Problem details
Report every line of the entries that contains the word "icon".

Data to examine
────────────────────

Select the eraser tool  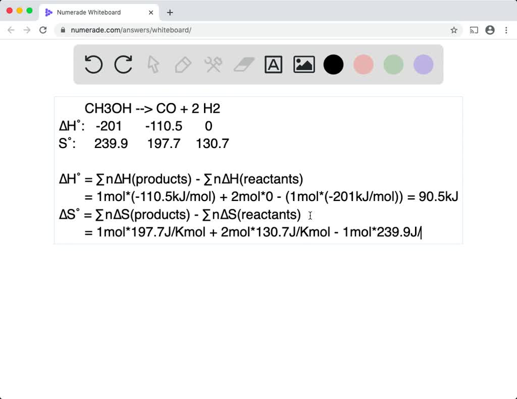[243, 64]
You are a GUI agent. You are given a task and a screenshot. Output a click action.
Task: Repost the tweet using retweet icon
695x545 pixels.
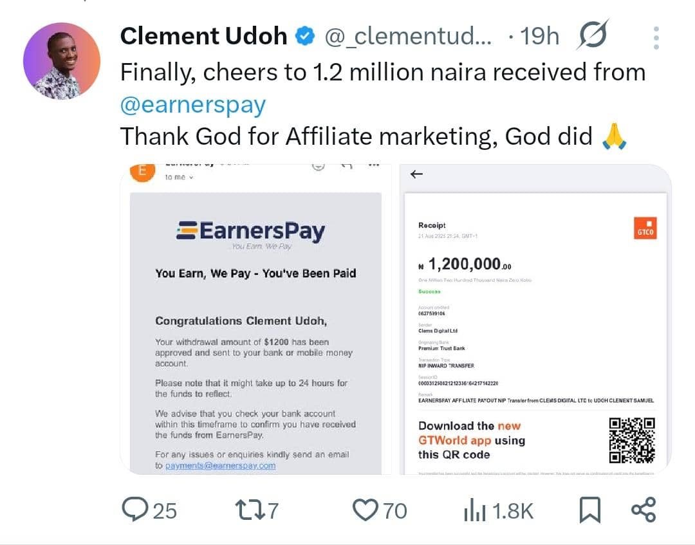click(248, 510)
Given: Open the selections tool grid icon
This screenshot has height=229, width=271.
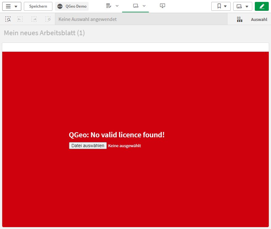Looking at the screenshot, I should (x=240, y=19).
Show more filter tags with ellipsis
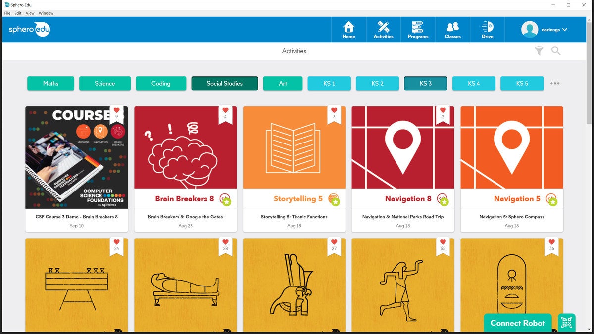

────────────────────

Written reply
Task: Repost the tweet using retweet icon
Given: Open the selections tool grid icon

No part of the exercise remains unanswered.